West Brom's French striker Anelka is facing a minimum five-match ban after being charged over the salute which some people regard as anti-Semitic.
But Belgium forward Lukaku, who is on-loan at Everton, said the gesture should not be "a big deal".
Speaking in a video interview posted on Everton's website and later removed, Lukaku said: "He was my idol as a kid and he still is.
"I don't think he should be banned for that, he was just supporting a comedian in France. We don't have to make such a big deal about it.
"I hope he doesn't get suspended because he is a player people want to play on the pitch."
Everton distanced themselves from 20-year-old Lukaku's interview, which was conducted after the 1-1 draw at West Brom on Monday.

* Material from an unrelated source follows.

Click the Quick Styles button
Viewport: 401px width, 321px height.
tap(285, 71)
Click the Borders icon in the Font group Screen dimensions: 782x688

Anelka was charged by the Football Association with making an improper gesture and that it was an aggravated breach, in that it included "a reference to ethnic origin and/or race and/or religion or belief".
Under new FA rules, such aggravated offences carry a minimum five-match ban and possibly a longer suspension.
Anelka has denied the salute was anti-Semitic, but pressure groups have called for him to face significantly more than the minimum five-match ban due to his lack of apology.
Jonathan Arkush, vice-president of the Board of Deputies of British Jews, told Press Association Sport: "I know under the rules that on a first-time offence there is a minimum five-game suspension but I think what he did was sufficiently serious to justify a longer suspension than five matches.
"He has not indicated one bit of remorse or regret or apologised for his actions.
"He has simply said he wouldn't do it again and that is not good enough."
The quenelle has been described as an inverted Nazi salute and was created by French comedian Dieudonne M'Bala M'Bala, who has been prosecuted for anti-Semitism. Anelka is a friend of Dieudonne's and the player has insisted his salute was a gesture of support and aimed at the French establishment.
Mark Gardner of the Community Security Trust, which advises the Jewish community on security and anti-Semitism, said the FA should take action against Anelka.
He said: "Anelka has introduced a very ugly phenomenon into British football. Anelka's action risks the 'quenelle' being taken up by actual anti-Semites and used against British Jews: as it has been in France and elsewhere. The FA should throw the book at him."